A few days later, a LinkedIn invitation also informed me that Libertatem’s new website was being launched and, eager to sample the delights of his trade body’s window to the world, I popped over for a quick gander.
Now, as those who know me will be aware, I have long been a keen student of political theories. What has always interested me in particular is the mechanism whereby individuals and groups move from one set of ideas to another.
My own view is there are several inter-related factors at play. The first is there must be a powerful material change, for example losing (or gaining) a job or income. Fear of change can also be a powerful incentive, even when it does not happen.
The second is the requirement for an ideology that offers a justification for both thoughts and future action. In the case of Libertatem the key theoretical underpinning for the trade group, prominent on its website, appears to be the Heath Report Two, a piece of research carried out by Garry himself and published in February.
The central premise of Garry’s report, which seems to be lacking in intellectual rigour, is a bizarre claim that as a direct result of the RDR some 16 million out of the UK’s 23 million people who have previously accessed financial advice are disenfranchised from doing so.
How does Garry arrive at such a number? He says 13,500 advisers, including just under 8,000 from the banks, have left the industry since November 2008, when the RDR was first “announced”. Actually, the initial review was announced in June 2006 and published a year later, in June 2007.
Garry then multiplies the average number of clients an adviser might have had by the numbers who have left. Never mind that many of these “clients” will have been people who came into contact with an adviser a decade or more ago and have no intention of ever darkening his (or her) doorstep again.

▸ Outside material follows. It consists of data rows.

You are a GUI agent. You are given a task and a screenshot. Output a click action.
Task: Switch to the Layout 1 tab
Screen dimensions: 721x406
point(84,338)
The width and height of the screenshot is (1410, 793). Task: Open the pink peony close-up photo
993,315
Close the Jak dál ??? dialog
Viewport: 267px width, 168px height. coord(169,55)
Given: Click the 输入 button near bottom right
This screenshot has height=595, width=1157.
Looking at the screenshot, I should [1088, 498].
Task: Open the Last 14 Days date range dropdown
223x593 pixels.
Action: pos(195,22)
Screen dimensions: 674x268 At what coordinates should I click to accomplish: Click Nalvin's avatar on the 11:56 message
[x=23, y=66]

Moreover, Garry attributes the fall in numbers solely at the RDR’s door, ignoring other influences over the past eight years.
For example the Cass Consulting report’s suggestion in June 2013 that long before the RDR was implemented “technological advances have been making the creation and delivery of investment products more accessible and cheaper…., whether guided by an adviser or not.”

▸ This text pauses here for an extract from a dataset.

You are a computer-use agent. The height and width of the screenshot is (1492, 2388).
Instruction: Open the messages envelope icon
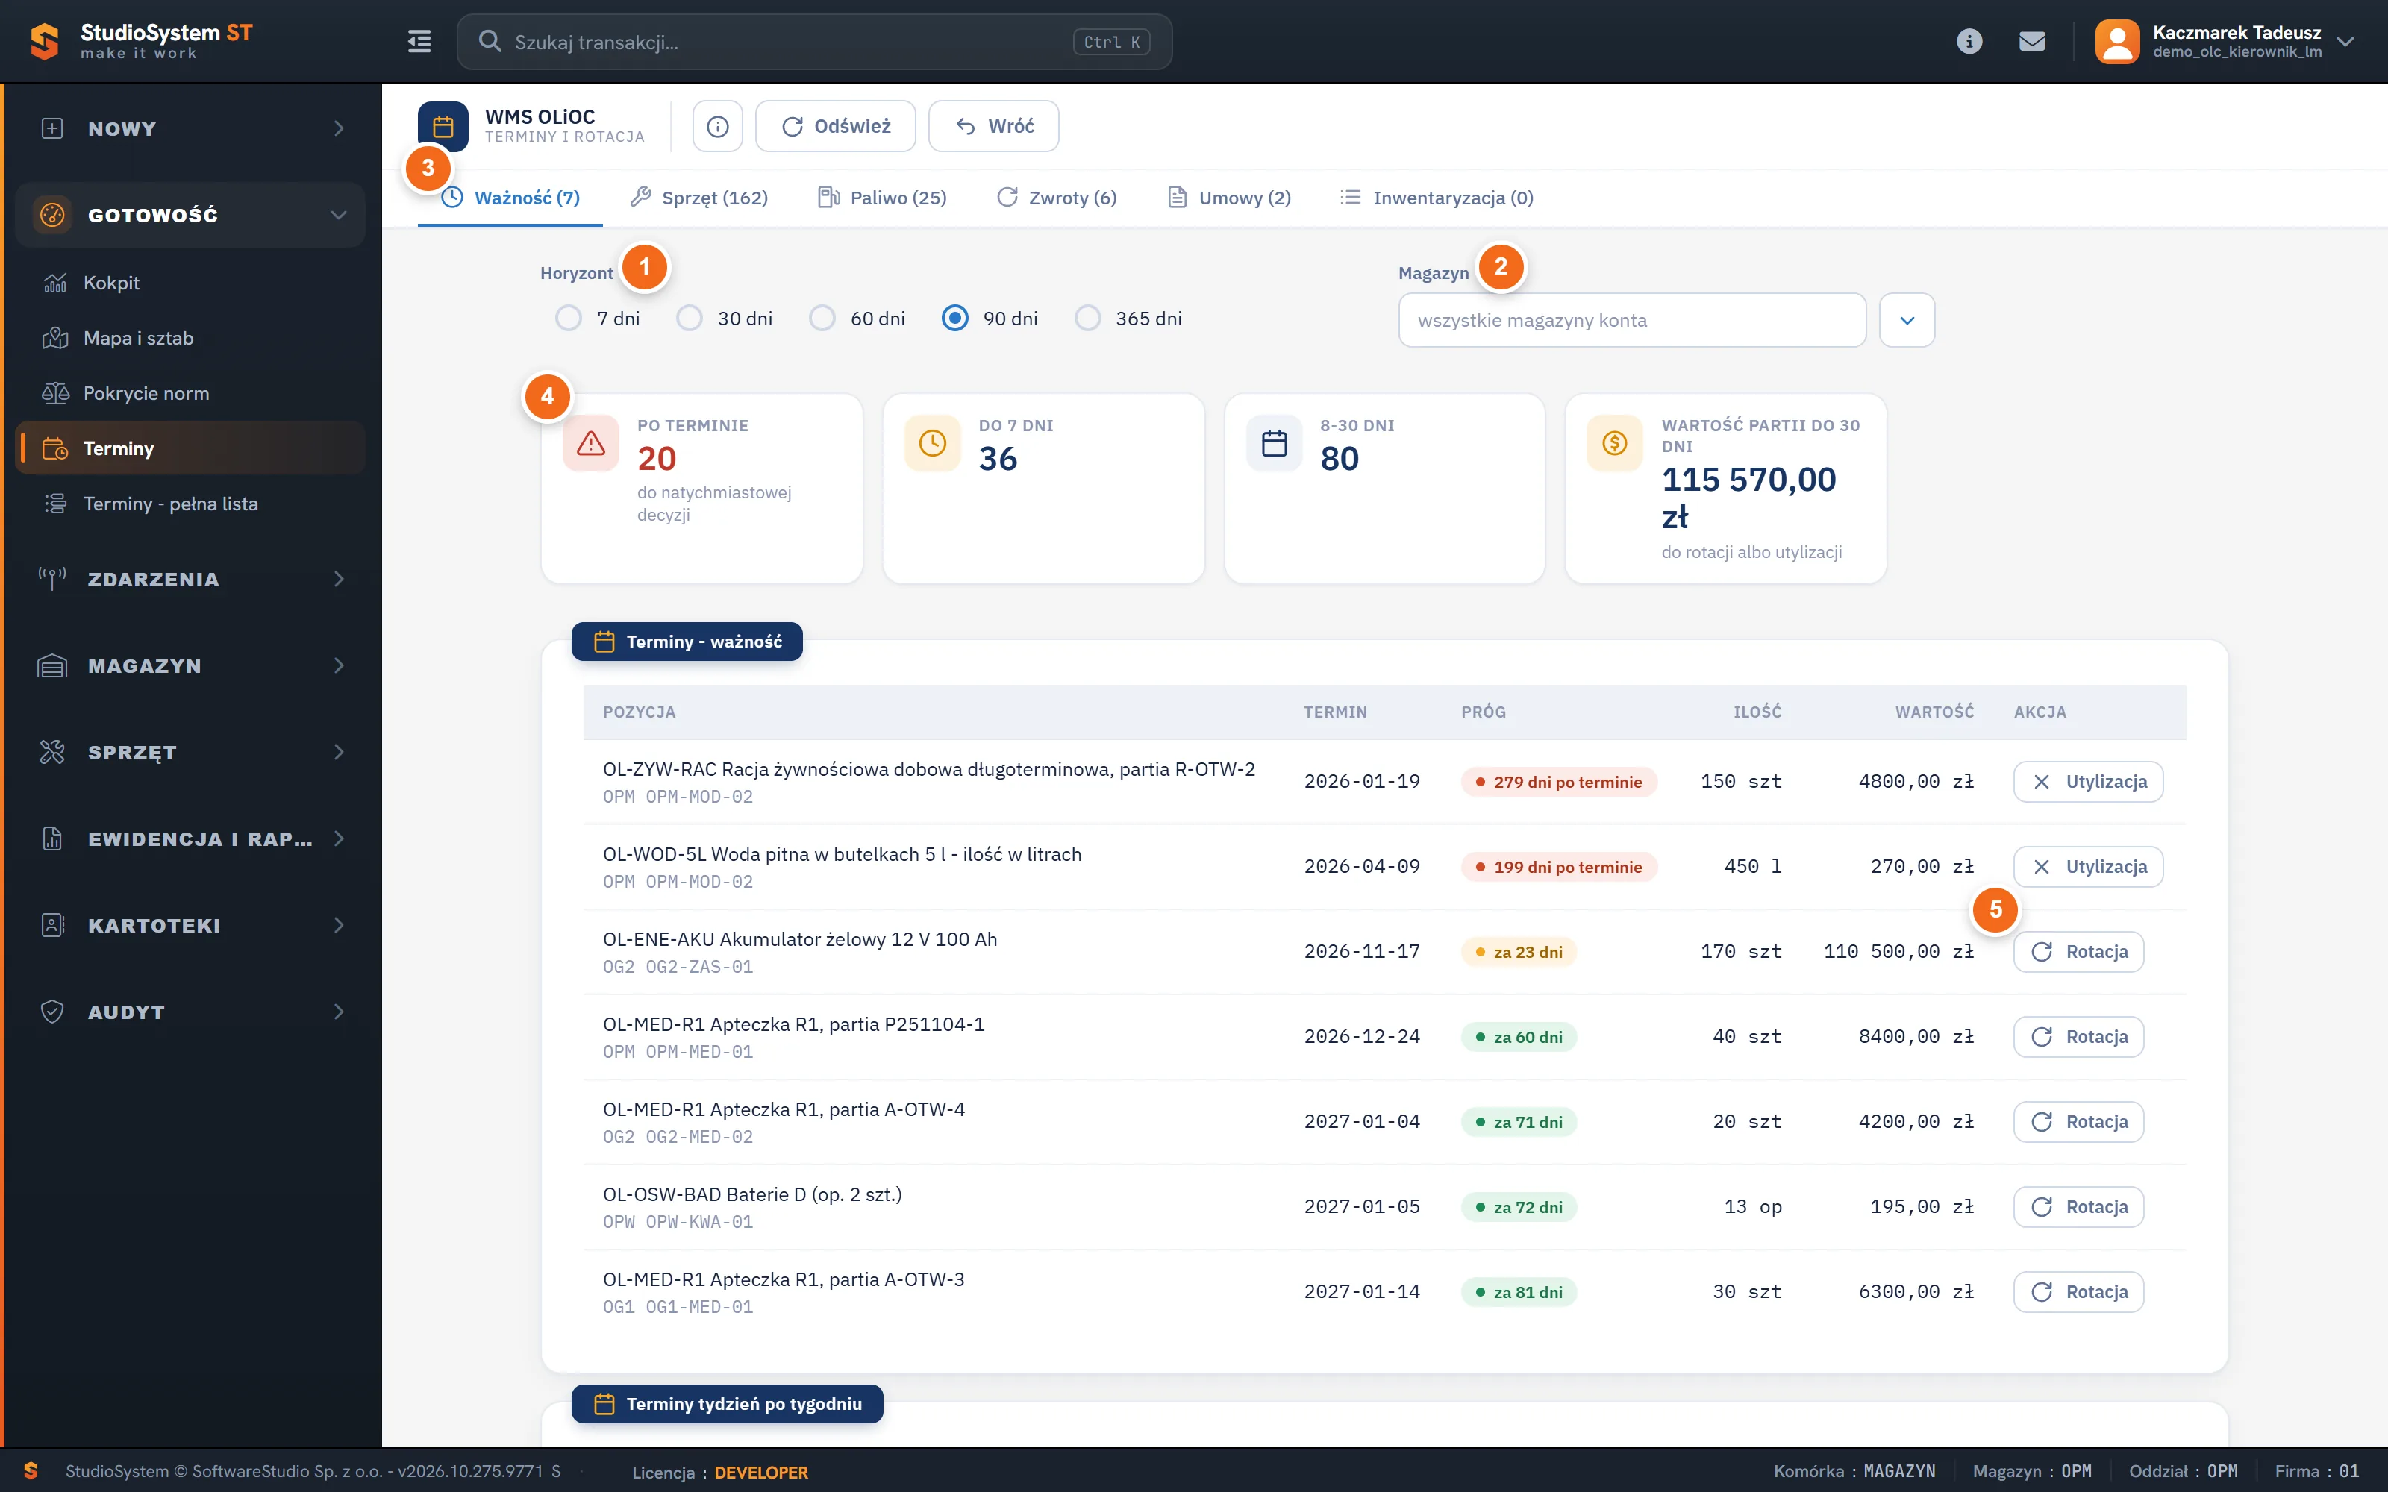(2032, 41)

Back then, Cass’s report found that direct-to-consumer investment platforms held £94bn of investors’ money. By September 2014 this increased to £131.9bn, according to a Platforum report in February 2015. This will almost certainly have risen further in the last nine months.
Nor is this unique: the number of general insurance intermediaries fell sharply, from 7,200 or so to barely 5,000 in the past seven years, caught by the continuing dual squeeze of online insurance sales and web-based comparison sites. Garry’s report also overlooks other explanations, for example the recession five years ago, where falling house prices and a lack of mortgage deals decimated mortgage intermediary numbers.

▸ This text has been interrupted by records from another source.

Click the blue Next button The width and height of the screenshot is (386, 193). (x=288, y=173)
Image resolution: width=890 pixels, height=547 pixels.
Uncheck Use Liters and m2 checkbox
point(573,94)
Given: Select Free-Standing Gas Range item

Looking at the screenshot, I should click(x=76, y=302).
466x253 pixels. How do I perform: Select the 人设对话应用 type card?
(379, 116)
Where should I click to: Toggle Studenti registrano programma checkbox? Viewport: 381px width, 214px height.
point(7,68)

Likewise, his monorail RDR theory conveniently skates over the issue of retirement and natural wastage: Vision Business Advisers surveyed 600 UK investment advisers in February and found that their average age was 58, with 27 per cent saying they were planning in retiring in the next five years.
The issue, then, is not so much advisers who leave but the industry’s failure to recruit new blood.
Yet none of these factors are considered in Garry’s report. Instead, he weeps crocodile tears for the demise of bank sector advisers. Are these the same people whom Garry disliked so badly that in his old Nfifa days he even set up a short-lived campaign – BankWatch – to focus on their nefarious activities?
Again, Garry ignores huge structural factors – like the banking crisis – that decimated the banks’ advice businesses.
This discounting of arguments that do not tally with his world view carries over into a related memory loss problem. Three years ago, Garry argued the RDR’s implementation should be delayed, quoting one survey to show only 5 per cent of IFAs had achieved their Level 4 qualifications.
Strangely enough, the increased professionalism of advisers thanks to the qualifications they have obtained is now mentioned approvingly on Libertatem’s website.
The truth is Garry has always had an arms length relationship with facts, using those that suit him and disregarding those that do not. To a greater or lesser degree all of us are guilty of much the same thing at times: a bit of exaggeration here and some hyperbole there, nothing much wrong with that, is there?
The difference is Garry’s report is being used as the prospective intellectual recruiting sergeant for a new adviser trade body.
Advisers preparing to gird their loins and go into battle with Libertatem need to know their leader’s thoughts on such critical issues are based on considered opinion, using careful thorough and reasoned logic, verifiable evidence and valid scientific methodology.
The Heath Report Two is most definitely not that kind of document.